Combien de directeurs d'académie ou d'entraîneurs possèdent une maîtrise en biologie marine et un doctorat en toxicologie de l'environnement? C'est le cheminement suivi par Eullaffroy, qui a aussi occupé la fonction de chercheur au Centre Saint-Laurent à Montréal. Il a alors publié une quarantaine d'articles scientifiques et participé à de nombreux congrès. Ce travail de recherche ne l'a pas quitté au moment de bifurquer complètement vers le ballon rond.

«Ce qui m'intéressait le plus dans la recherche, c'est que l'on devait avoir des hypothèses et les vérifier tout de suite. Cet esprit-là, je l'ai toujours et c'est ce que je veux des entraîneurs qui sont à l'Académie, explique-t-il. L'Académie doit rester, en permanence, un laboratoire vivant où l'on a des idées, on les applique, on regarde si cela fonctionne ou pas et on cherche à améliorer les choses. Ce transfert a très facile pour moi, et Nick et Joey (Saputo) m'ont donné l'opportunité de fonctionner comme ça.»

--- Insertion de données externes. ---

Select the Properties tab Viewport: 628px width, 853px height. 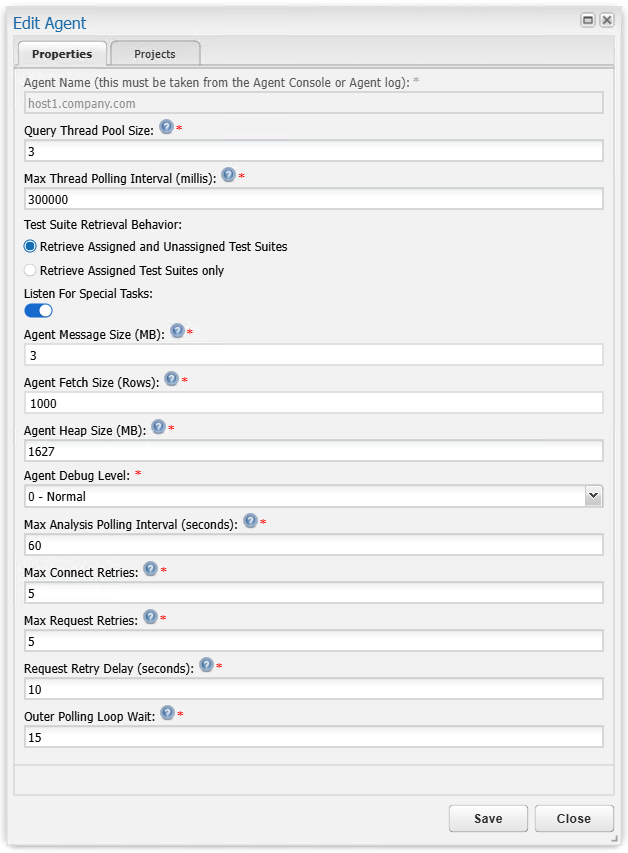coord(62,54)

Cet esprit scientifique s'est en fait traduit, dès les premières années, par un intérêt pour la préparation physique. Contrairement au parcours plus traditionnel des entraîneurs, il a d'abord poussé les recherches dans ce domaine avant de se plonger dans les aspects tactiques ou techniques. «Ça se rapprochait des sciences et j'avais véritablement l'impression de pouvoir maîtriser quelque chose. Plus j'en apprenais sur la préparation physique, plus cela m'intéressait et plus que l'appliquais.»

Le pédagogue

Au printemps 2015, les débuts du FC Montréal seront l'un des grands moments chez l'Impact. Face à des adversaires professionnels, les jeunes joueurs montréalais découvriront un nouveau cadre, plus compétitif et plus exigeant, dans lequel la marge d'erreur est inexistante. Lors des premiers mois, le contexte risque cependant d'être difficile pour ce jeune groupe auquel viendront s'ajouter quelques éléments de l'équipe première. Il existe en effet la possibilité de prêter les joueurs pour quelques jours seulement.

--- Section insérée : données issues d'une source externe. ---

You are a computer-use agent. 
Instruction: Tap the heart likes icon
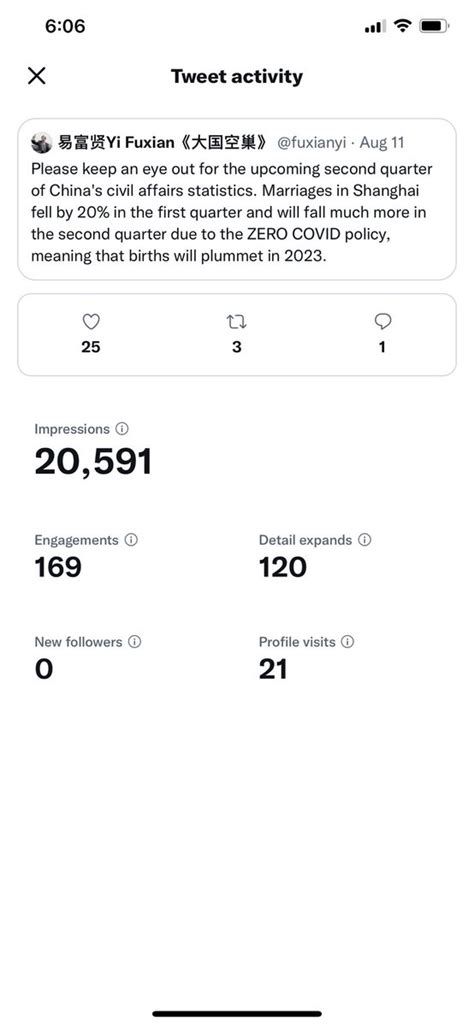click(91, 321)
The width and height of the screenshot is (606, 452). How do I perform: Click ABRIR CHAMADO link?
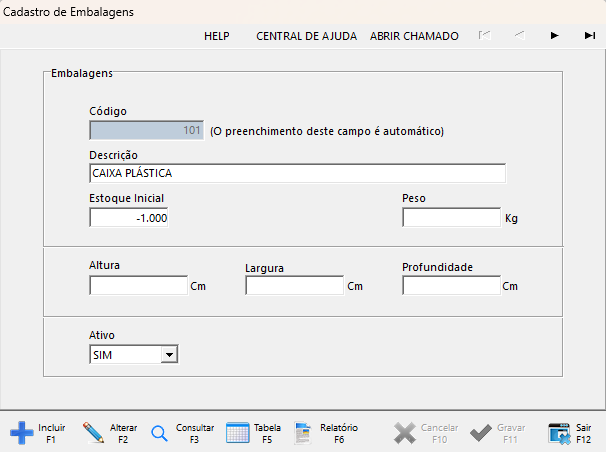[414, 36]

«On va avoir 20 ans de moyenne d'âge et être, de loin, l'équipe la plus jeune de ce championnat. 99% des joueurs viendront de l'Académie, avec les défauts et les qualités de cette jeunesse. Mais ce sera un autre type de progression pour eux et un outil de motivation. Ils vont devoir être prêts mentalement, tactiquement et techniquement semaine après semaine, prévoit Eullaffroy. Les années précédentes, on pouvait gagner des matchs sans être à 100%, ce qui ne sera plus le cas en USL Pro. On se rapproche du niveau de la MLS.»